▶ REQUEST 1: In the forum thread, what does Belfrybat say is all that needs to be transferred from one computer to the other?
▶ REQUEST 2: From the forum thread, extract the passage that opens with the words containing "I am not a computer" and closes with "It Simple Sam.".

▶ SELECTED EXTRACT:
I am not a computer geek and I sure won't try something on my own on a brand new IMac. Please understand. I don;t want to fiddle around with stuff I know nothing about even if it seems easy to some. Lots of us on here want to do the easiest way without any technical jargon. Many like me, just use E Mail, post on message boards, contact friends and that is about it. Maybe order a few things on line. Bingo that is it. I don't know a Fat 32 from a Skinny 32. LOL I just want the computer to go on line when I turn it on and get my E Mail check on a few things and that is all. I believe in the KISS Method. Keep It Simple Sam.


----------



## Belfrybat (Feb 21, 2003)

I think my original request has gotten lost in the "conversation" between Arabian Night and Nevada. Is there anyone on here that can help me or point me in the right direction? I hate to buy a $50-60 program when all I need is to transfer my message folders from one computer to the other. Thanks.


----------



## Belfrybat (Feb 21, 2003)

mnn2501 said:


> Not sure why you didn't want to go with Windows7, its the best Operating System Microsoft has came out with - We've had zero problems with it so far.


Actually several computer folks have told me XP is the most stable and the most tried and true. I'm sure 7 is fine, but I prefer to stay with what I know. Plus 7 doesn't even come with an e-mail program. I'm of an age where I really prefer to stay in my comfort zone. I only use the computer for a few things, so don't need all the new bells and whistles.

▶ STORED RECORDS:
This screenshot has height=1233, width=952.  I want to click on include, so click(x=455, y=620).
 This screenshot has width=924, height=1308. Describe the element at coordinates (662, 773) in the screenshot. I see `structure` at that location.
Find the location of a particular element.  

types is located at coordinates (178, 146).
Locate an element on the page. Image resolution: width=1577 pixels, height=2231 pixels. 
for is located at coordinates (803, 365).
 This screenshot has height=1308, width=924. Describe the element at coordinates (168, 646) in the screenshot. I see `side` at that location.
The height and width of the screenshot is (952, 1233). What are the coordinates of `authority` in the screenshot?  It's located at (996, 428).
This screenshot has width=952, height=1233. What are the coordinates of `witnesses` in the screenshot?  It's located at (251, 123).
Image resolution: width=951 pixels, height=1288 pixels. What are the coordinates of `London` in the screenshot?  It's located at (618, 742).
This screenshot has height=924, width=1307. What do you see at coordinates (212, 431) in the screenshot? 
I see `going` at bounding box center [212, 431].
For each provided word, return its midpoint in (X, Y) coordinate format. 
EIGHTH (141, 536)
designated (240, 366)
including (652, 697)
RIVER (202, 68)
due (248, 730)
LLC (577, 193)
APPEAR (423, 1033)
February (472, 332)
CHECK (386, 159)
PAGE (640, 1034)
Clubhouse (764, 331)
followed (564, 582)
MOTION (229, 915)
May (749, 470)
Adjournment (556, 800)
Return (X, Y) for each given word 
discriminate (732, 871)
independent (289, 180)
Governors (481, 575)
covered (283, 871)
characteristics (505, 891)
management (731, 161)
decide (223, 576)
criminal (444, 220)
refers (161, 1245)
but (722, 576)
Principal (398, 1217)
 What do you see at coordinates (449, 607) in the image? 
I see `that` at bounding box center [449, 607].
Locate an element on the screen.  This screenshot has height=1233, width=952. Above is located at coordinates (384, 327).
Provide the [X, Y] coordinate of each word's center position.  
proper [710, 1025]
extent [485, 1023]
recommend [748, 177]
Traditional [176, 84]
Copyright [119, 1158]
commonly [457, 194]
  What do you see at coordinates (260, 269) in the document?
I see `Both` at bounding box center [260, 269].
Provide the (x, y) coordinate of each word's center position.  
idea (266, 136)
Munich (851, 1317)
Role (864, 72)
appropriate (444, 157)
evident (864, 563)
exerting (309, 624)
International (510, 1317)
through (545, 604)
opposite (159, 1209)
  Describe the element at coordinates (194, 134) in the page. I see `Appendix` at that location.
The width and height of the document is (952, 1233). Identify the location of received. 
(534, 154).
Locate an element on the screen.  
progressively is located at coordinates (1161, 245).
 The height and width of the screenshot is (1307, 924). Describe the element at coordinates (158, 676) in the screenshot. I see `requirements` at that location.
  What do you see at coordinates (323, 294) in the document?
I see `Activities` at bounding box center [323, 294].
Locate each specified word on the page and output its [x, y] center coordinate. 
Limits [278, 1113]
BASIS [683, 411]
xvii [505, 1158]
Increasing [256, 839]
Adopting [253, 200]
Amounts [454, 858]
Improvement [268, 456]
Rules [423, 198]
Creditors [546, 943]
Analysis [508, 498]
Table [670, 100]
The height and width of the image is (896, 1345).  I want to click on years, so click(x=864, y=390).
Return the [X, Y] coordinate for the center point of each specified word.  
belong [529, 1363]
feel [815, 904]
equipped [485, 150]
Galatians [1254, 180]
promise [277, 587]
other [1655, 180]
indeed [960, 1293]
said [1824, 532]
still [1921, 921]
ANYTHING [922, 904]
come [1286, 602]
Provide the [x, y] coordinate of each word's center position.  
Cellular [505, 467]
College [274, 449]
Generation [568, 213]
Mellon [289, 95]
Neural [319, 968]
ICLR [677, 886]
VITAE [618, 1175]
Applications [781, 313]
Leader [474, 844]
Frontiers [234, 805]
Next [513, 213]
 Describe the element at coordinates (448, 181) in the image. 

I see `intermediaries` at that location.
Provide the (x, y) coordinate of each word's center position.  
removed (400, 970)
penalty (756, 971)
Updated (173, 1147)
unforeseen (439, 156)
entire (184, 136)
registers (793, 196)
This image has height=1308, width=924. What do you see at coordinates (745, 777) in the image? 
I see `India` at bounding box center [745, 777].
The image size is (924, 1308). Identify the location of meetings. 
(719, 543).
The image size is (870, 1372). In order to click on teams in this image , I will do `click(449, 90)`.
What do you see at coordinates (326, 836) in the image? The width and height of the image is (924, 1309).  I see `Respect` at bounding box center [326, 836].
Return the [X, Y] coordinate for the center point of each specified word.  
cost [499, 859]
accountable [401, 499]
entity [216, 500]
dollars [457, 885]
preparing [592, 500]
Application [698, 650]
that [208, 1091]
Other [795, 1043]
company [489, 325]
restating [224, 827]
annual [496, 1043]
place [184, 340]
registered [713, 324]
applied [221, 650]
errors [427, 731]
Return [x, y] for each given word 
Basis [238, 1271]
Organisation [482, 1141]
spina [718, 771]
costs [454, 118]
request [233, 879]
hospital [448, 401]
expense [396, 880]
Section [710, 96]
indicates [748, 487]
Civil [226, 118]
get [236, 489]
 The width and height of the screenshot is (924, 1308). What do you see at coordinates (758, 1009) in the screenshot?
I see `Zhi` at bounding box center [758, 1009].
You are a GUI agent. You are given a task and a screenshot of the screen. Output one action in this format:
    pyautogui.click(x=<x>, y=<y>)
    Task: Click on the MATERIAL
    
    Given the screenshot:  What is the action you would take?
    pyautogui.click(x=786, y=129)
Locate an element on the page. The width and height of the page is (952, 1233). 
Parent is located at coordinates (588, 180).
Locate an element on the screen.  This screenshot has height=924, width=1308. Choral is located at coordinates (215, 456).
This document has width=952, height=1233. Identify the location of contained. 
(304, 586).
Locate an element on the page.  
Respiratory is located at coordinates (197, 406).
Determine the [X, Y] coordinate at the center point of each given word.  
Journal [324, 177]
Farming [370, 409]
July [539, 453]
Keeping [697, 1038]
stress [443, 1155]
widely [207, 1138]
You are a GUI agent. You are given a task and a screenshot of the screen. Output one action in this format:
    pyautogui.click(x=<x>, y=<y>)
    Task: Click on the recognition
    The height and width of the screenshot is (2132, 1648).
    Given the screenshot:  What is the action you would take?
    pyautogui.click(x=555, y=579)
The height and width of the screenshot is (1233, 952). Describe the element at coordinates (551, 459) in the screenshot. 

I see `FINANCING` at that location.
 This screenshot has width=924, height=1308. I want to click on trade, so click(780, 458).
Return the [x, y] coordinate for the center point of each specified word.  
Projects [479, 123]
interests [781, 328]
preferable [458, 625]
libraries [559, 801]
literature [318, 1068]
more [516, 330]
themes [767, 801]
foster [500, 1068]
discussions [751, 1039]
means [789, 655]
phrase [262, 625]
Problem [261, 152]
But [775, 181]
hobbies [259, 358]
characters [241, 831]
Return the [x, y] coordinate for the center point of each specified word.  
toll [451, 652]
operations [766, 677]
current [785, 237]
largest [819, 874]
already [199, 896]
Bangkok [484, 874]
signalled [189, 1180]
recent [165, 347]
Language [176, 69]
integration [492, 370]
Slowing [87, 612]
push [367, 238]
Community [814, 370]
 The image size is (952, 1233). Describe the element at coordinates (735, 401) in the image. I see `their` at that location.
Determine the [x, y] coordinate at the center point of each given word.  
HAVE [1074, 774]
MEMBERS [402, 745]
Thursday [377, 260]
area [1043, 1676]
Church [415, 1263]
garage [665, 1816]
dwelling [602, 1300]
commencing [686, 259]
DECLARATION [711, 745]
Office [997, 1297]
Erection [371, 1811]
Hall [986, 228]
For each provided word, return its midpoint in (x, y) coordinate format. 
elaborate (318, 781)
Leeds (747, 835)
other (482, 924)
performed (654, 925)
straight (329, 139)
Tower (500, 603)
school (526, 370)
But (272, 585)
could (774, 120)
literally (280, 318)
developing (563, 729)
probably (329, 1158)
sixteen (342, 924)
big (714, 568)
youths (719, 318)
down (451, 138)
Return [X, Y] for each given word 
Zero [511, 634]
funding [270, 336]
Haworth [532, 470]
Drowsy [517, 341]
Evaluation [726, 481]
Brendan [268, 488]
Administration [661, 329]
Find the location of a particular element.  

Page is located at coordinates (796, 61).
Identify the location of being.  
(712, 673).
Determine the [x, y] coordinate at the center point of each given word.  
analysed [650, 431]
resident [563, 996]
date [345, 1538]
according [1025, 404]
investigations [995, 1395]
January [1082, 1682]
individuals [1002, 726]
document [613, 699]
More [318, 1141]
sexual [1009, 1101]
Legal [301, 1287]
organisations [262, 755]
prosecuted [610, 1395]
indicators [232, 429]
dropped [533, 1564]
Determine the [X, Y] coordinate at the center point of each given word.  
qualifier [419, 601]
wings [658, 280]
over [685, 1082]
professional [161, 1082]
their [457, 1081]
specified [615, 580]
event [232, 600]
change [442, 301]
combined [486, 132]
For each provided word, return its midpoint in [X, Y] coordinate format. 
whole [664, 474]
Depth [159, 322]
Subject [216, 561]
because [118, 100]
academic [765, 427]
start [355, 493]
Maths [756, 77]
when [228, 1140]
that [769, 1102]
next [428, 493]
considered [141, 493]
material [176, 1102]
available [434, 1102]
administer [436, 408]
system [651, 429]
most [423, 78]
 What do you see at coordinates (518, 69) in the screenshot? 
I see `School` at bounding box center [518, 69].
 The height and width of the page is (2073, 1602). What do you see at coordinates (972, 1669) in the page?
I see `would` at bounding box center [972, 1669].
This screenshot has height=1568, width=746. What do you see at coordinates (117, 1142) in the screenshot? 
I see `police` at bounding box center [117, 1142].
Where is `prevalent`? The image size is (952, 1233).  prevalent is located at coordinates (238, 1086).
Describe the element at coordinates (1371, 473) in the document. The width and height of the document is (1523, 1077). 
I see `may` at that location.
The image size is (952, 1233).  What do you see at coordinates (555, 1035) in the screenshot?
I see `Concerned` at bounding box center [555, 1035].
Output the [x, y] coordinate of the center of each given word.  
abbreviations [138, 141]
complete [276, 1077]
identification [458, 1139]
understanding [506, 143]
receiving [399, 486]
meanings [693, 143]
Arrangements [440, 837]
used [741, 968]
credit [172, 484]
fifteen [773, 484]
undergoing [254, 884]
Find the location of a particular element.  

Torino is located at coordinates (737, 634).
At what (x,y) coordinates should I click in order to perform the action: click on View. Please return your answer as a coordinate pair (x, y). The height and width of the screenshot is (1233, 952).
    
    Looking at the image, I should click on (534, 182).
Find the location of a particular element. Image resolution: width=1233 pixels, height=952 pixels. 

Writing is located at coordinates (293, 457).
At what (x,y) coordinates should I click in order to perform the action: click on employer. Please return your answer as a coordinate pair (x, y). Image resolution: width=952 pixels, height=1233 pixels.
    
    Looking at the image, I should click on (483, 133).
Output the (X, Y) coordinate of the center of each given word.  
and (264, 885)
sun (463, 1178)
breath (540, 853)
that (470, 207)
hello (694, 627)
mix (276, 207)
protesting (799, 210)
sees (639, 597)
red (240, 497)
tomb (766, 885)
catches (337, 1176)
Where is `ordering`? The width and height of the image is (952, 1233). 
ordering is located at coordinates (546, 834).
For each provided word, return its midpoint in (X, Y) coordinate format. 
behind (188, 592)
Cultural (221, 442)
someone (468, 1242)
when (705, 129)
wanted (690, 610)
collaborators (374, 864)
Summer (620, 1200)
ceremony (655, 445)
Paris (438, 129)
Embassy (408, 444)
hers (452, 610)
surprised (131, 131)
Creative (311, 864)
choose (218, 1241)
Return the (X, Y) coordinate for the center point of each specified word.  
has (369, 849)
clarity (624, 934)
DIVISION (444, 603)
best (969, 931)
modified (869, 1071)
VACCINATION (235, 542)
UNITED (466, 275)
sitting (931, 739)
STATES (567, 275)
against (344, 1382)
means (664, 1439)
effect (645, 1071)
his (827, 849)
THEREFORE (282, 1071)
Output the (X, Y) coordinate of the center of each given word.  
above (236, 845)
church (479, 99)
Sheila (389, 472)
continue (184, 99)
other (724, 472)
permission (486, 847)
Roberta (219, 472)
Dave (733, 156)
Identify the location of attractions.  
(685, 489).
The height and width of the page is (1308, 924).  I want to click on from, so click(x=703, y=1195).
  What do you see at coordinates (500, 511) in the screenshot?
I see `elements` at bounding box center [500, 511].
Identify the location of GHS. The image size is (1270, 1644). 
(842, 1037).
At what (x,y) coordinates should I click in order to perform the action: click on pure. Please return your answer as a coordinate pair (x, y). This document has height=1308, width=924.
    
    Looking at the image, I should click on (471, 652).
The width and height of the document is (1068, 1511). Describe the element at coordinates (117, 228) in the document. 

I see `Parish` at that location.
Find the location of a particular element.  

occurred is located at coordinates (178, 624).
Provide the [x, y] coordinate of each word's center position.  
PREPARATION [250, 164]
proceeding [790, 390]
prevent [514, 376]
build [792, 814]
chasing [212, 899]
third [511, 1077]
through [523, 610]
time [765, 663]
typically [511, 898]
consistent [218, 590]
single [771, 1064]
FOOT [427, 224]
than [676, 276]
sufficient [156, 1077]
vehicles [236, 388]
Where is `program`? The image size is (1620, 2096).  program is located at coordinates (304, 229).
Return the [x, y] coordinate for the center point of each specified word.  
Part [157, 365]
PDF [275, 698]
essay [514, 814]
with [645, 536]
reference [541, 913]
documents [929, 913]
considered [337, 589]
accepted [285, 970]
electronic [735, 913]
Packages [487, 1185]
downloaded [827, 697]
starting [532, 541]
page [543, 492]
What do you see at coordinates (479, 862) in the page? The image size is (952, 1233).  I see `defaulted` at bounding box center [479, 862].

▶ EXERCISE RESPONSE 1: Message folders.

▶ EXERCISE RESPONSE 2:
I am not a computer geek and I sure won't try something on my own on a brand new IMac. Please understand. I don;t want to fiddle around with stuff I know nothing about even if it seems easy to some. Lots of us on here want to do the easiest way without any technical jargon. Many like me, just use E Mail, post on message boards, contact friends and that is about it. Maybe order a few things on line. Bingo that is it. I don't know a Fat 32 from a Skinny 32. LOL I just want the computer to go on line when I turn it on and get my E Mail check on a few things and that is all. I believe in the KISS Method. Keep It Simple Sam.